Measurement of finished product quality indicators: Bacteria content, water content, suspension rate, and fineness are all measured according to the national enterprise standard (Q/KWL02-2003). The bacteria content is 1 billion/g, and other indicators meet the standards.

The biological preparation of the present invention is obtained.

Claims (3)

1, a kind of biologic product of preventing and treating konjaku bacterial slimy soft rot disease is characterized in that: the production bacterial strain of said preparation is bacillus amyloliquefaciens (Bacillus amyloliquefaciens) C ₃, preserving number CGMCC No.1553.
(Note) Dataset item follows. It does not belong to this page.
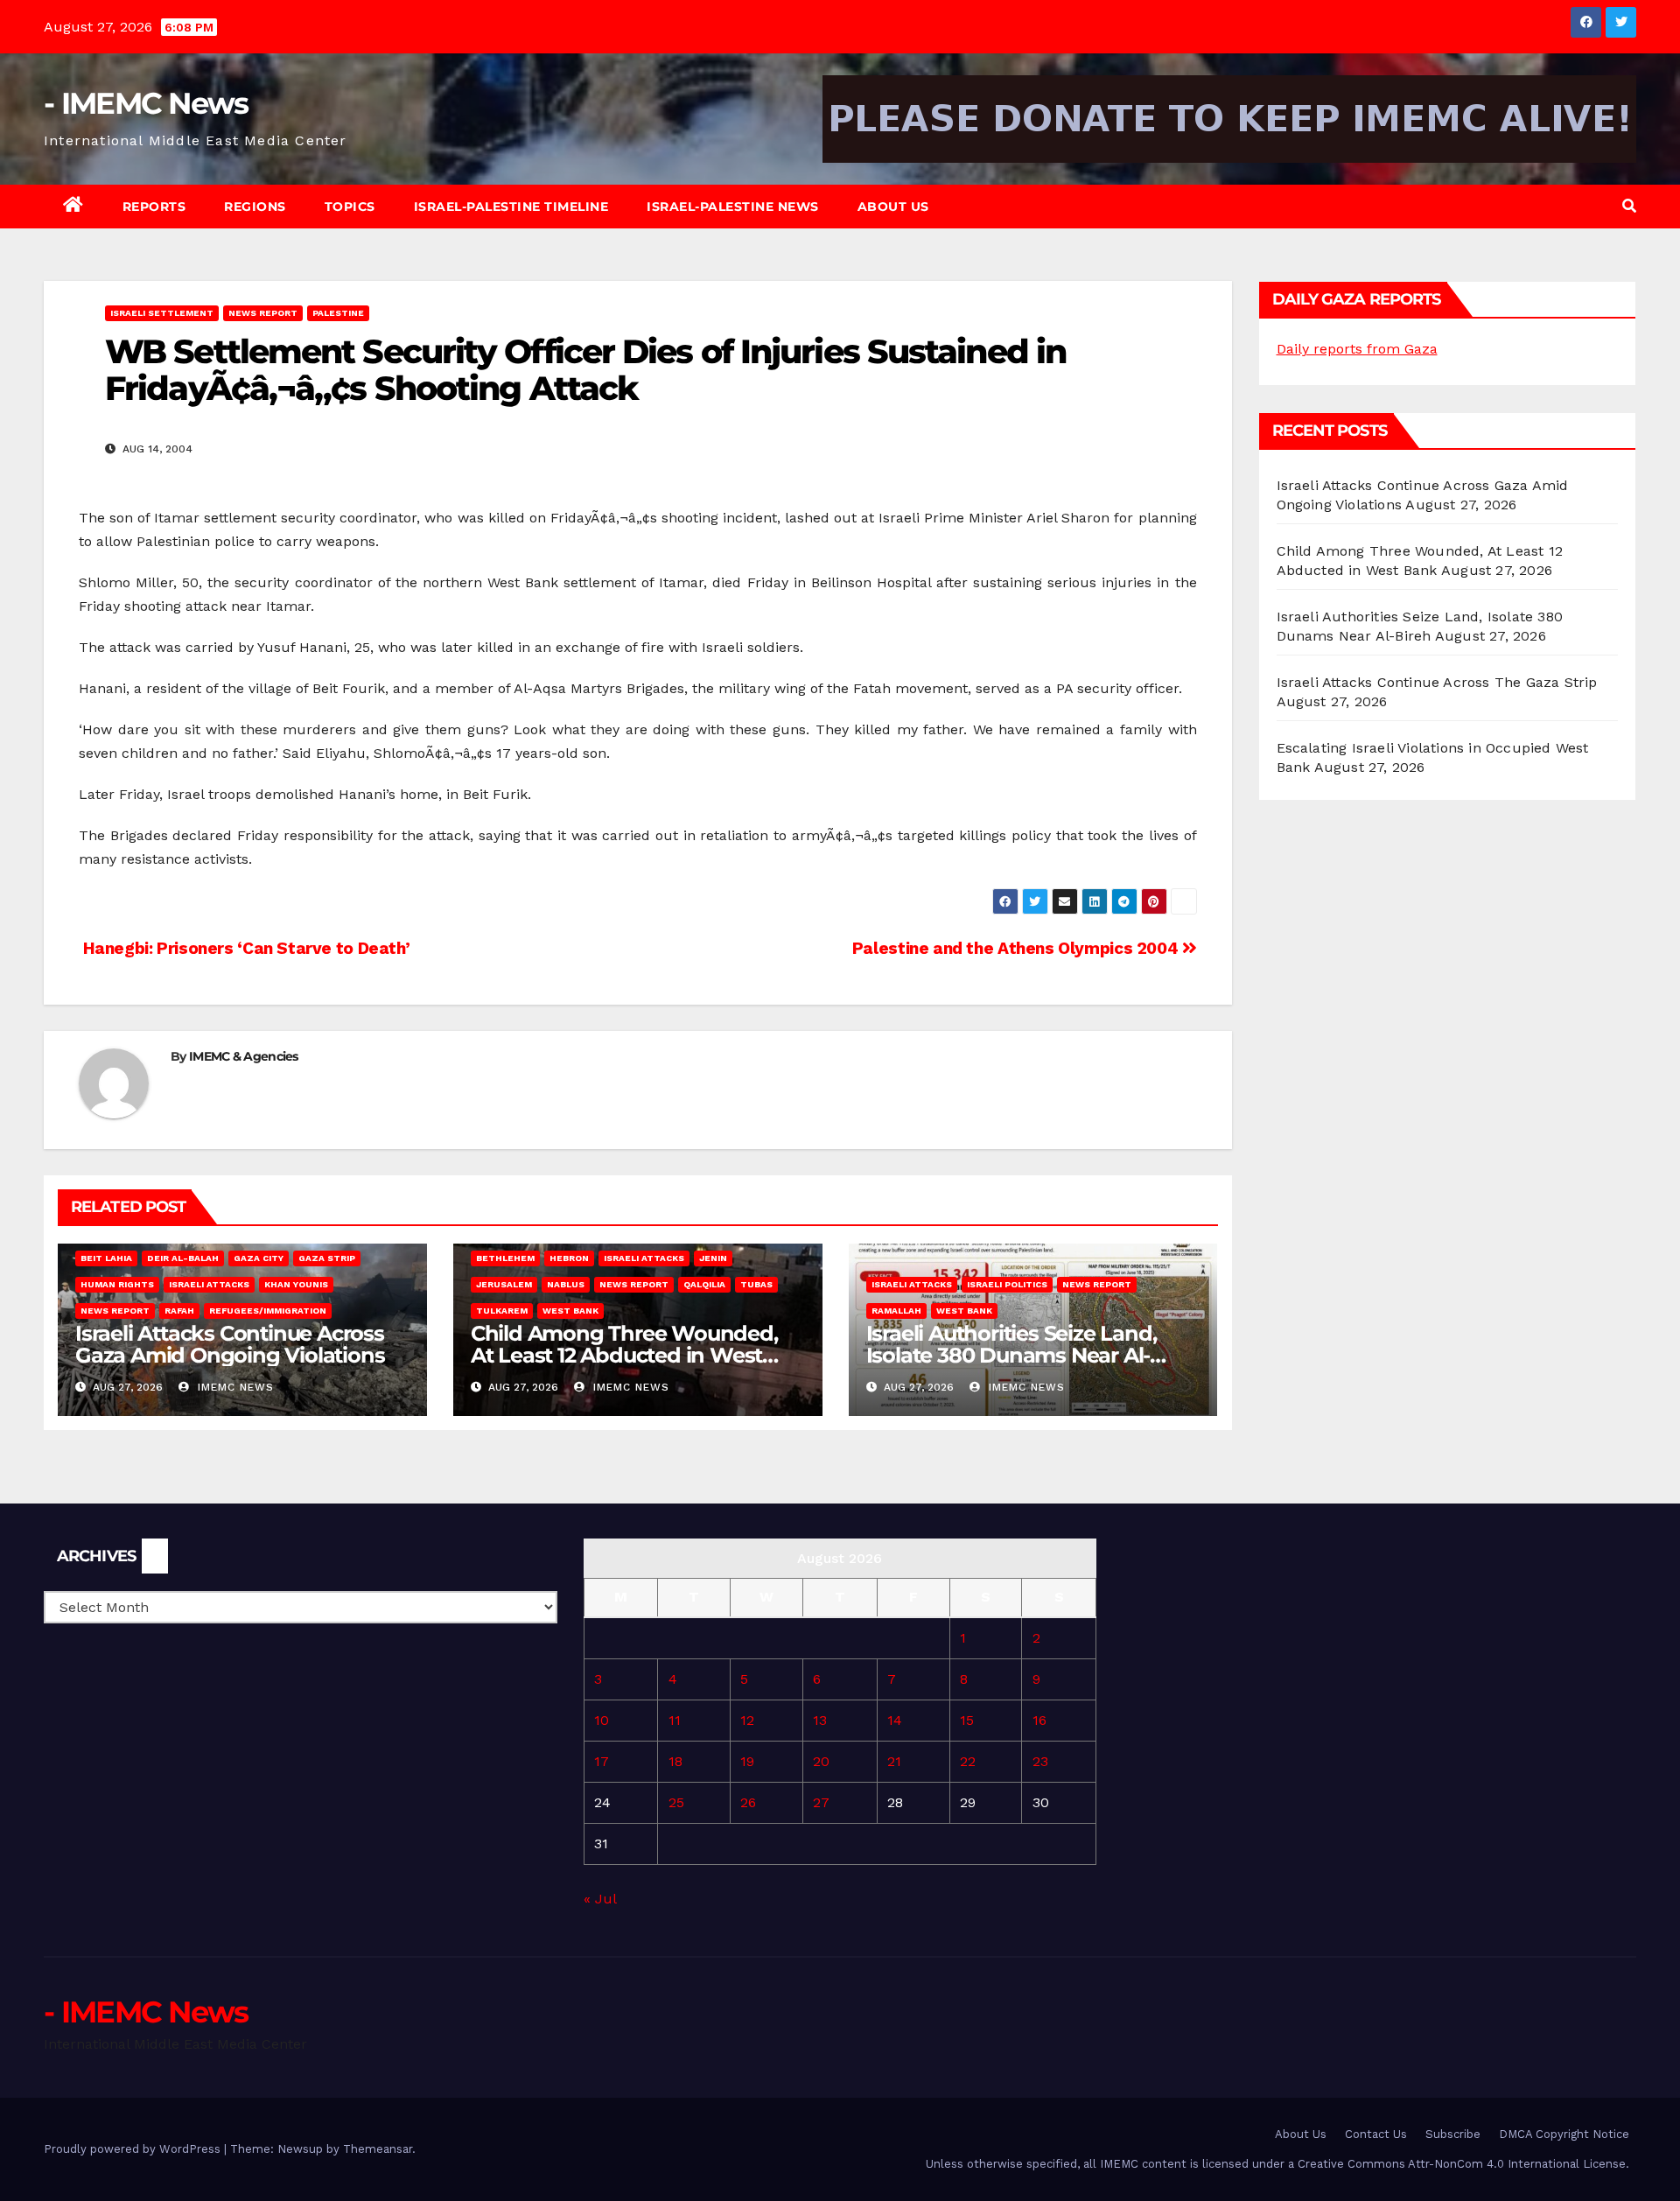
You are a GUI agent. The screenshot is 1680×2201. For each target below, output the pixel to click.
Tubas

2, the described bacillus amyloliquefaciens of claim 1 (Bacillus amyloliquefaciens) C ₃The cultural method of bacterial strain is characterized in that, described bacterial strain is to cultivate acquisition through conventional liquid and solid fermentation, and its liquid and solid fermentation culture medium prescription are as follows:

(1) liquid fermentation medium prescription: analysis for soybean powder 2.0%, starch 1.0%, glucose 0.30%, KH ₂PO ₄0.1%, peptone 0.2% (NH ₄) ₂SO ₄0.05%, MgSO ₄7H ₂O 0.03%, CaCO ₃0.1%, peanut oil 0.1%, defoamer 0.01%, pH 7.5-8.0;

(2) solid fermentation culture medium prescription: beef soaks 0.3%, yeast extract 0.1%, peptone 0.5%, glucose 1.0%, agar 1.7-2.0%, pH6.8-7.0.

3, the described bacillus amyloliquefaciens of claim 1 (Bacillus amyloliquefaciens) C ₃The application of bacterial strain in control konjaku bacterial slimy soft rot disease.